子どもや若い世代のがん患者は、抗がん剤や放射線治療を受ける過程で生殖機能が影響を受け、将来、不妊になる恐れがある。子どもを望む患者のため、がん治療前に卵子や精子などを凍結保存することで妊娠する可能性を残す妊孕性温存治療があるが、課題は少なくない。

「子どもを持てる可能性がなくなるのなら、骨髄移植を断ろうと思い詰めていた」。こう話すのは、四国地方に住む塩野健太さん(41)=仮名=だ。塩野さんは20代で血液がんの白血病を発症。治療法は骨髄移植しかなかったが、副作用を調べる中で、子どもがつくれなくなる恐れがあることを知り、ためらっていた。

その時、看護師だった母親から、妊孕性温存治療があることを聞き、塩野さんは、精子を凍結保存した後、骨髄移植を受けた。

白血病の完治後、彼女に子どもをつくれない事情を理解してもらった上で結婚。凍結した精子による体外受精で、待望の子どもを授かることができた。「温存治療のおかげで、治った後の人生を前向きに考えられ、希望になった」と話す。

温存治療で子どもを持つ望みを闘病の支えにする、若いがん患者は多い。こうした中、小児・AYA世代(思春期・若年成人世代)の支援として温存治療が注目されている。

日本癌治療学会は2017年7月、妊孕性温存に関する初の診療ガイドラインを策定。

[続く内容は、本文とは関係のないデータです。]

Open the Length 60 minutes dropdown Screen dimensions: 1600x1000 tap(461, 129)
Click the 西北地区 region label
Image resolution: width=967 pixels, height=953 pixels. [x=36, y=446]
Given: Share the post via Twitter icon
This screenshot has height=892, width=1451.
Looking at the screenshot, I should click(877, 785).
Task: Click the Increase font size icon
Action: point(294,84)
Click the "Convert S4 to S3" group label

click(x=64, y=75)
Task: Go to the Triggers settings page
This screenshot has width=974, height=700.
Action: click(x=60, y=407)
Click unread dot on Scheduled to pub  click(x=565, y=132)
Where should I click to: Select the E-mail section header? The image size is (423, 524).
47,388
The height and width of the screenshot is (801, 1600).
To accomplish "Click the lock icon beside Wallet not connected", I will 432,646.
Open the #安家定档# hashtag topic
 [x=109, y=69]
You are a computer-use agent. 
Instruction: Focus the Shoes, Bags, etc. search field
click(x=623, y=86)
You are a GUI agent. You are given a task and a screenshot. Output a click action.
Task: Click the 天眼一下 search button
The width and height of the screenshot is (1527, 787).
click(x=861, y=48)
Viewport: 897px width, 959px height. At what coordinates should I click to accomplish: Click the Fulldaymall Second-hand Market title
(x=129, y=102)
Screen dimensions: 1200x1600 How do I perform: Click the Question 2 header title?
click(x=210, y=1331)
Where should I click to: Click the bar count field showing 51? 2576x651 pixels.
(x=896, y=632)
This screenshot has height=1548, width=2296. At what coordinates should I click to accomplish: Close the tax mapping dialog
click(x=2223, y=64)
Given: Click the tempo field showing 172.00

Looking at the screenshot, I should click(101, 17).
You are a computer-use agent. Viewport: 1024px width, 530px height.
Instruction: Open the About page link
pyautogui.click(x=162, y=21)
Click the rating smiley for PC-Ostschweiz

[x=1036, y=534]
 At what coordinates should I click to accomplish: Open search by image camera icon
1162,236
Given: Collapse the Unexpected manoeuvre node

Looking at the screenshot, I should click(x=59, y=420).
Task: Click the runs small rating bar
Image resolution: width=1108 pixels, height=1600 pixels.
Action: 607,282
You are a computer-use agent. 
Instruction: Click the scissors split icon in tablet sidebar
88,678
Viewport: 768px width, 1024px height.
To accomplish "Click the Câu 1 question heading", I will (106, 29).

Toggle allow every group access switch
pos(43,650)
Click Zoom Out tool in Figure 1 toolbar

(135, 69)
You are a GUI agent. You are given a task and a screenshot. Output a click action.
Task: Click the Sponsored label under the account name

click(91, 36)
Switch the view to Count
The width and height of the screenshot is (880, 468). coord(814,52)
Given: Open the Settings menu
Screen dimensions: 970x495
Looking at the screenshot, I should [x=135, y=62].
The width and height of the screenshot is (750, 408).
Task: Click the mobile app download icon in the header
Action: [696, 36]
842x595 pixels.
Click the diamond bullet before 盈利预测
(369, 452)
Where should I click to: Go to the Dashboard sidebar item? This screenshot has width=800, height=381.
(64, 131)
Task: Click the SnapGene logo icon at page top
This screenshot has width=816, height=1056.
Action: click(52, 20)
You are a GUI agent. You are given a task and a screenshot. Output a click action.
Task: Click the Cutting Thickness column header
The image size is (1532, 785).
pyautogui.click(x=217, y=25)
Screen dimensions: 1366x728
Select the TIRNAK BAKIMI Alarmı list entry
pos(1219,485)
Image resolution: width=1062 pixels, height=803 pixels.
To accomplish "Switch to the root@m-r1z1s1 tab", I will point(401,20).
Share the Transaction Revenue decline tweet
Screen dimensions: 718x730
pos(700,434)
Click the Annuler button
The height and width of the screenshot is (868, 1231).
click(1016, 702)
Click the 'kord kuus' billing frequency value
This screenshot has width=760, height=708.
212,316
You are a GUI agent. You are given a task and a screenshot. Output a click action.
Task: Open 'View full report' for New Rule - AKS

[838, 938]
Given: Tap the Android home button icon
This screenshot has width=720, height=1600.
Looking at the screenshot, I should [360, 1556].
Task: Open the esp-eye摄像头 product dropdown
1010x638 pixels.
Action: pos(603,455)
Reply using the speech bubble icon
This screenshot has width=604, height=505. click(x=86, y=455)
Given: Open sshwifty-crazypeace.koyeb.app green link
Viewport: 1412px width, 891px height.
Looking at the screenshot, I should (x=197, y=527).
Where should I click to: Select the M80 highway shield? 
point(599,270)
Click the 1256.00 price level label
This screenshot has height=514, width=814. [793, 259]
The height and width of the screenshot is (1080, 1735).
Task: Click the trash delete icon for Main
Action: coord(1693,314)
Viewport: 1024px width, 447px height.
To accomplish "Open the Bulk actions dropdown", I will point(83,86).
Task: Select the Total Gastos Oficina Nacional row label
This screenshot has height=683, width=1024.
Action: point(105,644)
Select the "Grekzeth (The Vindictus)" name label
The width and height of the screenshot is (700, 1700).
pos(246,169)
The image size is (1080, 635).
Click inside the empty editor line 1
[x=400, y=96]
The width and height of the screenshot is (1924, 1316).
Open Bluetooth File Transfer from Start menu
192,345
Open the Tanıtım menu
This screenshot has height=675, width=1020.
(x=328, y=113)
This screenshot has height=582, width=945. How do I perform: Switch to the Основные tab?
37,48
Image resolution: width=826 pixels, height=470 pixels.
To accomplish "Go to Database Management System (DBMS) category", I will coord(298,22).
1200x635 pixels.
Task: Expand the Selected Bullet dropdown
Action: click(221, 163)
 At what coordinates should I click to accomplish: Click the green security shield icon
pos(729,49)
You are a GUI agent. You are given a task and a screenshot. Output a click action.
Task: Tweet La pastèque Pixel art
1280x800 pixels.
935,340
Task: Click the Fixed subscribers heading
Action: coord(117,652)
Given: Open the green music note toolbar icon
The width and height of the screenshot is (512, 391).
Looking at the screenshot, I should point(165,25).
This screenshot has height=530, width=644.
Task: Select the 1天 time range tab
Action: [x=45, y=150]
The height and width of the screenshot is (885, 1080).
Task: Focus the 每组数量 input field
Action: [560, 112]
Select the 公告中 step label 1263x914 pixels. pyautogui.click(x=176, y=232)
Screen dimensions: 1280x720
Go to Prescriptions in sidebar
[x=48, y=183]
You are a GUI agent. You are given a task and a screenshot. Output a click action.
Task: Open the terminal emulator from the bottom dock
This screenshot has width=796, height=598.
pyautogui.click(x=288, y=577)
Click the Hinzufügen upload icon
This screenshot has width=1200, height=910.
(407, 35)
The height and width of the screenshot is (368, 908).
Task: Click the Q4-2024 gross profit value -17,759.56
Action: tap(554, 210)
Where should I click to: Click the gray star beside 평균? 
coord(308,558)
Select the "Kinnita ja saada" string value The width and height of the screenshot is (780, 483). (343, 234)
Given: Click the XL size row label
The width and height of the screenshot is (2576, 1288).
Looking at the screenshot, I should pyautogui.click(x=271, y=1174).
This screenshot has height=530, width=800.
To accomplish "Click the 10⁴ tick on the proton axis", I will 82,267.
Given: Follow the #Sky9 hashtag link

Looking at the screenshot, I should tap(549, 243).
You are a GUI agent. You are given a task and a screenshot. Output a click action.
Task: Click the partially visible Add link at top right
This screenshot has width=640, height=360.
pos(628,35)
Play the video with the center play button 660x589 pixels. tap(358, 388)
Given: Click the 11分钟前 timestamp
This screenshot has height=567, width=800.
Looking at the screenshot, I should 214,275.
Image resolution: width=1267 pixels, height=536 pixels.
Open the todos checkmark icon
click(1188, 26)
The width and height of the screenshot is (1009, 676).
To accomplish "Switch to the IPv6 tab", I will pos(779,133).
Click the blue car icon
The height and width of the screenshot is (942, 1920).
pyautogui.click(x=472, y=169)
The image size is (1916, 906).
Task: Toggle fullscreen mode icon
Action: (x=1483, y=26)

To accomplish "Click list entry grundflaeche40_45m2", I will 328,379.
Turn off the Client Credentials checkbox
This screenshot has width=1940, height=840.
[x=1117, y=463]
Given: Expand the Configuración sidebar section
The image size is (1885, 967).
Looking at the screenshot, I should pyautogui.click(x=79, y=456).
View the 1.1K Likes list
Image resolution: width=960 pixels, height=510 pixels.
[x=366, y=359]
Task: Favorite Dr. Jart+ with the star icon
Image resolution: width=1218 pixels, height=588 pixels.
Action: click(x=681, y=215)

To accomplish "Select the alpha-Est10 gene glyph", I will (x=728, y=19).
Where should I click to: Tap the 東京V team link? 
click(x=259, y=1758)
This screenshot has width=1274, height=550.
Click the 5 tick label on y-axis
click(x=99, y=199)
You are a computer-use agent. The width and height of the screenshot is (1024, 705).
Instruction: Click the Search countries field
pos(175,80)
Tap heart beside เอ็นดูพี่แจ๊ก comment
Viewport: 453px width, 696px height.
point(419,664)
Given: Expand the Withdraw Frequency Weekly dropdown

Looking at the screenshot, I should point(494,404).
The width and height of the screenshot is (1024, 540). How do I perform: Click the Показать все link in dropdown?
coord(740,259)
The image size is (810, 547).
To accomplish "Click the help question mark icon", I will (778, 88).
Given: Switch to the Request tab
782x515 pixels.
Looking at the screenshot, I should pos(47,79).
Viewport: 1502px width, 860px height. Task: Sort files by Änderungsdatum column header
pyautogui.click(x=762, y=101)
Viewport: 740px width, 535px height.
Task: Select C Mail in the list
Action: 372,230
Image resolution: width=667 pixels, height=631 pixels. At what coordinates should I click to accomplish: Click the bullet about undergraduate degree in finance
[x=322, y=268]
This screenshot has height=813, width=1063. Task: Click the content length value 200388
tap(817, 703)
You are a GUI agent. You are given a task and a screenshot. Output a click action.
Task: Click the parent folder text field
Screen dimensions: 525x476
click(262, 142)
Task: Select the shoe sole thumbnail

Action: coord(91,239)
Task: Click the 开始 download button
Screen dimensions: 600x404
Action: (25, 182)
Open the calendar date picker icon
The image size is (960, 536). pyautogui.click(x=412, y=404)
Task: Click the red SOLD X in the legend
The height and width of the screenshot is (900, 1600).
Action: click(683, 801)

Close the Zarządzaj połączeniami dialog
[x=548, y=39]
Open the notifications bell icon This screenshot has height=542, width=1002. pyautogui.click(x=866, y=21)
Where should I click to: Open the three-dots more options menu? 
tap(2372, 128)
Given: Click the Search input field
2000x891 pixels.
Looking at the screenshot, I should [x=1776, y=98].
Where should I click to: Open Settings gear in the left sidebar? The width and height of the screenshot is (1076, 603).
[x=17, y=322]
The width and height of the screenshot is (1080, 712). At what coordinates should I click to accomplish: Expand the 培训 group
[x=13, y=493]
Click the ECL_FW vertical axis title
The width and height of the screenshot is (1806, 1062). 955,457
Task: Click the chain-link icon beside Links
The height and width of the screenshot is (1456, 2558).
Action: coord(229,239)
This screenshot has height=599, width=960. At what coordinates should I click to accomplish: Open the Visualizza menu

がん治療を最優先にしながら、患者に不妊の可能性を伝え、希望すれば、温存治療を行う生殖医療の専門医を紹介するよう求めている。

情報提供が重要

しかし、現状では医療機関や医師によって対応に温度差がある。また、がん宣告の直後で患者が動揺している中で、温存治療に関する説明を受けても、記憶に残らない恐れがある。患者に寄り添った情報提供が求められている。

高額の費用負担が課題

自治体の主な支援例

妊孕性温存治療は、公的医療保険の対象外で、費用は自己負担となる。

NPO法人・全国骨髄バンク推進連絡協議会によれば、卵子の採取・凍結には15~45万円、精子が2~7万円程度かかるとされる。その後の凍結保存にも毎年1~6万円程度かかるという。

若い患者ほど収入は少ない上、仕事と治療の両立が難しく、退職を余儀なくされる人もいる。このため経済的負担の重さが、温存治療をあきらめてしまう一因ともなっている。

負担を軽減するため、国の不妊治療費の助成制度も、温存治療の一部に適用できるが、未婚の患者は利用できない。

一部の自治体では独自助成

そこで、一部の自治体では独自の助成制度を設けている。例えば埼玉県では、18年度から、卵子や卵巣組織の採取・凍結などに最大25万円を助成する制度を創設した。患者に前向きに温存治療を受けてもらうため、体調不良などで、やむなく治療を中断した場合でも助成対象とした。

県疾病対策課によれば、18年度20件の申請があり、患者の家族から「助成があって、ありがたい」と感謝の声が寄せられているという。

民間でも支援の動きが広がっている。全国骨髄バンク推進連絡協議会は、卵子凍結などに5万円、精子凍結などに2万円の助成を行っている。

資金を確保するため、今年4月から2カ月間、インターネット上で寄付を募るクラウドファンディングを実施したところ、約1380万円を集めることができた。秋以降の助成に充てる方針だ。

同協議会の大谷貴子顧問は「自治体や民間で助成が広がっている。国も支援強化に取り組んでほしい」と話す。

公明、参院選政策集で支援明記

国は、小児やAYA世代のがん患者の支援の一環として、科学研究費助成事業を通し、正しい医学的情報の提供や適切な医療を提供する体制整備などに力を入れている。

公明党も6月に発表した参院選政策集(マニフェスト)で、若い夫婦が妊孕性温存治療を選択できるよう支援することを明記。今後、支援策を党内で検討していく方針だ。